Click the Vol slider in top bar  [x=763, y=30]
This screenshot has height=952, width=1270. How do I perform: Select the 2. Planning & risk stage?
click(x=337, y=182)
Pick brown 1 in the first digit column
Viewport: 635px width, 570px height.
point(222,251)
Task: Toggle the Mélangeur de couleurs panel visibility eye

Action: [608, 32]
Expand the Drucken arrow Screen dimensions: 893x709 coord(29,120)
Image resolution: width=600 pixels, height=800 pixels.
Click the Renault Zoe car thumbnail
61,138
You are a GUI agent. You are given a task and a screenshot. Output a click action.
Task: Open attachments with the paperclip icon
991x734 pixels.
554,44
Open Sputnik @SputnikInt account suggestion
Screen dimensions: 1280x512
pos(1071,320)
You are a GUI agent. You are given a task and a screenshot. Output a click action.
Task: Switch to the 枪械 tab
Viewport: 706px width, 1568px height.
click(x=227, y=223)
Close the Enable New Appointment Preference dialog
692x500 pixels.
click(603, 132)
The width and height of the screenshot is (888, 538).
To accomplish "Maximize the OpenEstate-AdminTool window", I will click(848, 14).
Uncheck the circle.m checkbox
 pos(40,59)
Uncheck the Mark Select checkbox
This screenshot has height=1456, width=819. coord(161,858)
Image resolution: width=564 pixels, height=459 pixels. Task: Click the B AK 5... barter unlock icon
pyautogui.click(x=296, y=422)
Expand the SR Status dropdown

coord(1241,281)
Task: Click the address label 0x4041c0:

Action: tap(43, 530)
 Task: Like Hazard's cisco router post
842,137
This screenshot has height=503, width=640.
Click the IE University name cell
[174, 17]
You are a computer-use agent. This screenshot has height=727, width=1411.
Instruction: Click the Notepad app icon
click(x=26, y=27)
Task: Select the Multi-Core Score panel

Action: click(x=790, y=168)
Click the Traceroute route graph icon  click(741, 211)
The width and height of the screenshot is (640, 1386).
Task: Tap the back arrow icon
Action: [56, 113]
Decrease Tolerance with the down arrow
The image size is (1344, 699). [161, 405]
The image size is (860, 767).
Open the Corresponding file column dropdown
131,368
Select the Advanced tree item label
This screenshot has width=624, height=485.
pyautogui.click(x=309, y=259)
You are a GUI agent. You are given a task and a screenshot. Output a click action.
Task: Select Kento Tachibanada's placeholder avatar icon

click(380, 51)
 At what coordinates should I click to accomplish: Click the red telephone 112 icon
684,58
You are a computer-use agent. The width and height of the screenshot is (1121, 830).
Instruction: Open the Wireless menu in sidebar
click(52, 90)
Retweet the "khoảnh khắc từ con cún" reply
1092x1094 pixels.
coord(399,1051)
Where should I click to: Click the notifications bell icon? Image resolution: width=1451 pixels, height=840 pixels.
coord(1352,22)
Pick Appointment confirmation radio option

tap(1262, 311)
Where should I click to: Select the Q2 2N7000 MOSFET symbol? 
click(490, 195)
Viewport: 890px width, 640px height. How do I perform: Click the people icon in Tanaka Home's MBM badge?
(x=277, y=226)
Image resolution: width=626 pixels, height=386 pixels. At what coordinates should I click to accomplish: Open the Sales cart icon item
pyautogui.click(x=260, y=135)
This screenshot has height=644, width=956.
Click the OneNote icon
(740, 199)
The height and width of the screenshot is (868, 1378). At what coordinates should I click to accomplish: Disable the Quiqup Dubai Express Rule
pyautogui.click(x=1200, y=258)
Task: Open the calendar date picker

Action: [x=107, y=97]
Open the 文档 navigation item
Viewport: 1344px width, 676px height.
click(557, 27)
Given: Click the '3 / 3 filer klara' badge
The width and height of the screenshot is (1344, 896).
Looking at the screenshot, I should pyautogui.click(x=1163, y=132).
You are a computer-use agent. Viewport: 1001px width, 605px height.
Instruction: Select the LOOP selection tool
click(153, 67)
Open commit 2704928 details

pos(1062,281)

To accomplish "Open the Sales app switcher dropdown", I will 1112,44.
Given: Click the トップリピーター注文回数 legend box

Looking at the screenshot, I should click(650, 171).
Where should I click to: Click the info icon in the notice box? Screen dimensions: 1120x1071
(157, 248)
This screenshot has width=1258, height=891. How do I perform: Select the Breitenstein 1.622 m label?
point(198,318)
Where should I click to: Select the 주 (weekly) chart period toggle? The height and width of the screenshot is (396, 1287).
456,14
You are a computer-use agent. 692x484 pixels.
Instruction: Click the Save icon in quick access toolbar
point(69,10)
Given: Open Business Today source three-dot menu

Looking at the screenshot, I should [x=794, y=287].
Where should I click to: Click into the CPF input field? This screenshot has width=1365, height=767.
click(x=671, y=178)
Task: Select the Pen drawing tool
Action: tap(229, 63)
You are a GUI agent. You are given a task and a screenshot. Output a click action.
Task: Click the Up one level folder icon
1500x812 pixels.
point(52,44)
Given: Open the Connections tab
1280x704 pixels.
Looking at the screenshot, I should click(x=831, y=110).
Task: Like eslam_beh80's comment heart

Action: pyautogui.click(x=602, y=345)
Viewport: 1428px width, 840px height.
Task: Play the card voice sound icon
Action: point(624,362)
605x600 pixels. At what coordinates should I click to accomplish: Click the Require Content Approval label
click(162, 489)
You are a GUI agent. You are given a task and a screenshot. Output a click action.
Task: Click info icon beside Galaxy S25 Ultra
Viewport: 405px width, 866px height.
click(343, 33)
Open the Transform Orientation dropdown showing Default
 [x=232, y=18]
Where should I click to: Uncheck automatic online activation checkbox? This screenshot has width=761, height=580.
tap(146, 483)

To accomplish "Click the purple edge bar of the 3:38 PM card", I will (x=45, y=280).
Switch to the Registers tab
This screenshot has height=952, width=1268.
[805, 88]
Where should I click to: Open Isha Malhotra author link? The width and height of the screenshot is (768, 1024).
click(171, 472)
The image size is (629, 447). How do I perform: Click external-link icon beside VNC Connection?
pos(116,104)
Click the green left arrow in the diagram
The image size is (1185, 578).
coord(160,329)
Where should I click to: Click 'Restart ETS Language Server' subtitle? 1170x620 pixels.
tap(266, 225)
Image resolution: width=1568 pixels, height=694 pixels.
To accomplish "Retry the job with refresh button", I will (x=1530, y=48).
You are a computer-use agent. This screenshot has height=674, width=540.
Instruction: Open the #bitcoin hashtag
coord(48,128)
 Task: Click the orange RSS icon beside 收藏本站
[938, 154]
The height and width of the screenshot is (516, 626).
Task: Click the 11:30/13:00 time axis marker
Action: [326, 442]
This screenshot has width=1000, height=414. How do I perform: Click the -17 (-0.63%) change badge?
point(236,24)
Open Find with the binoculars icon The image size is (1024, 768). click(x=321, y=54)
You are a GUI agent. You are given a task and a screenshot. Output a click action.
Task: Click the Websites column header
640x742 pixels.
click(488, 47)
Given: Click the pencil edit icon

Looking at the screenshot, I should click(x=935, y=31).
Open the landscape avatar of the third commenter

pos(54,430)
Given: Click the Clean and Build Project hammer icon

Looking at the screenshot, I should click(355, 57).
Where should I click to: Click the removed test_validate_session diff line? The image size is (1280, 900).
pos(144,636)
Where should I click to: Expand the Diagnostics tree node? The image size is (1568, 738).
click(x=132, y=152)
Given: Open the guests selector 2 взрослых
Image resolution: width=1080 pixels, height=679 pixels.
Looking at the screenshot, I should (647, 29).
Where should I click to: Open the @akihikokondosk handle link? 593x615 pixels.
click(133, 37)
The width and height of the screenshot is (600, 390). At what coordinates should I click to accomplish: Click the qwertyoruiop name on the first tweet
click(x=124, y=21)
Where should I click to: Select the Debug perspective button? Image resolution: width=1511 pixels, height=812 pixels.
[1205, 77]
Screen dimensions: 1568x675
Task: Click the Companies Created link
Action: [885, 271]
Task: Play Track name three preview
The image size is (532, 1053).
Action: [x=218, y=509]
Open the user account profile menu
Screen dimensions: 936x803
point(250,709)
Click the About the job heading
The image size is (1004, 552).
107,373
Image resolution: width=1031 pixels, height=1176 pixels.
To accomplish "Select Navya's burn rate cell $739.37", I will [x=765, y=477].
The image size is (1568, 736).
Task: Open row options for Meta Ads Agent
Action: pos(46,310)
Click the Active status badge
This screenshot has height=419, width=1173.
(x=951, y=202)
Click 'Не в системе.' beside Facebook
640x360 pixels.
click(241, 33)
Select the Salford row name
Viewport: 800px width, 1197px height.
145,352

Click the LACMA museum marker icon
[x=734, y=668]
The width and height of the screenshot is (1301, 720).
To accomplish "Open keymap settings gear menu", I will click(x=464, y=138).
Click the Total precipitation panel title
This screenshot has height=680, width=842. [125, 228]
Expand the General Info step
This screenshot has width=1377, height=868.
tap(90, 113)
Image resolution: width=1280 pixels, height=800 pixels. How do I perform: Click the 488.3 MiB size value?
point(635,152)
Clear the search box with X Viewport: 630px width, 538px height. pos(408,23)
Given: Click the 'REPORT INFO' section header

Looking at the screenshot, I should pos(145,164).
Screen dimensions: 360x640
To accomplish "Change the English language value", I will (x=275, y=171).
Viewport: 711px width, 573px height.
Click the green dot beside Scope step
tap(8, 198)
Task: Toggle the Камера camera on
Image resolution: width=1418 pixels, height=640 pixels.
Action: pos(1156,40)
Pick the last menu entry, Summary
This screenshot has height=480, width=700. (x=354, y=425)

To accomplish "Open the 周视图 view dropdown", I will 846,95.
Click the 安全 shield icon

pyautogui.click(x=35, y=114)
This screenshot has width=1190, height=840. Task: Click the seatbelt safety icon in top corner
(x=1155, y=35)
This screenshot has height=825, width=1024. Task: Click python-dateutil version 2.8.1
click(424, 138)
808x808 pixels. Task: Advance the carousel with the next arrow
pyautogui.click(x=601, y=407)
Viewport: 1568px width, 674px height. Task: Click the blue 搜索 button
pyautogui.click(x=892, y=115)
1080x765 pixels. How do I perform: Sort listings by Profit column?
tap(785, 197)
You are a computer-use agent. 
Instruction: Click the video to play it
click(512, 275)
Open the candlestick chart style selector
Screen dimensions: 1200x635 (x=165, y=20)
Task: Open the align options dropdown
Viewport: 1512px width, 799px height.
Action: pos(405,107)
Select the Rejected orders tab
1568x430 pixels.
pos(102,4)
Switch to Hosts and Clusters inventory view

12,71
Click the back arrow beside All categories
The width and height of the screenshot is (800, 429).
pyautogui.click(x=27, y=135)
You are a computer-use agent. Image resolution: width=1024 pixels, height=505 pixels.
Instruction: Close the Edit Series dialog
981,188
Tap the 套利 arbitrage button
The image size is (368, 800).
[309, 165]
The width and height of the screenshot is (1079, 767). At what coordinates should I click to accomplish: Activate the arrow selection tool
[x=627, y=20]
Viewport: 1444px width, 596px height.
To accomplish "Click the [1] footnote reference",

========

== Required work ==
In the listing above, find the line with "Screen dimensions: 360x640" and set down that line and all after it exactly, through the final line.

== Response ==
Screen dimensions: 360x640
To accomplish "Change the English language value", I will (x=275, y=171).
Viewport: 711px width, 573px height.
Click the green dot beside Scope step
tap(8, 198)
Task: Toggle the Камера camera on
Image resolution: width=1418 pixels, height=640 pixels.
Action: pos(1156,40)
Pick the last menu entry, Summary
This screenshot has height=480, width=700. (x=354, y=425)

To accomplish "Open the 周视图 view dropdown", I will 846,95.
Click the 安全 shield icon

pyautogui.click(x=35, y=114)
This screenshot has width=1190, height=840. Task: Click the seatbelt safety icon in top corner
(x=1155, y=35)
This screenshot has height=825, width=1024. Task: Click python-dateutil version 2.8.1
click(424, 138)
808x808 pixels. Task: Advance the carousel with the next arrow
pyautogui.click(x=601, y=407)
Viewport: 1568px width, 674px height. Task: Click the blue 搜索 button
pyautogui.click(x=892, y=115)
1080x765 pixels. How do I perform: Sort listings by Profit column?
tap(785, 197)
You are a computer-use agent. 
Instruction: Click the video to play it
click(512, 275)
Open the candlestick chart style selector
Screen dimensions: 1200x635 (x=165, y=20)
Task: Open the align options dropdown
Viewport: 1512px width, 799px height.
Action: pos(405,107)
Select the Rejected orders tab
1568x430 pixels.
pos(102,4)
Switch to Hosts and Clusters inventory view

12,71
Click the back arrow beside All categories
The width and height of the screenshot is (800, 429).
pyautogui.click(x=27, y=135)
You are a computer-use agent. Image resolution: width=1024 pixels, height=505 pixels.
Instruction: Close the Edit Series dialog
981,188
Tap the 套利 arbitrage button
The image size is (368, 800).
[309, 165]
The width and height of the screenshot is (1079, 767). At what coordinates should I click to accomplish: Activate the arrow selection tool
[x=627, y=20]
Viewport: 1444px width, 596px height.
To accomplish "Click the [1] footnote reference",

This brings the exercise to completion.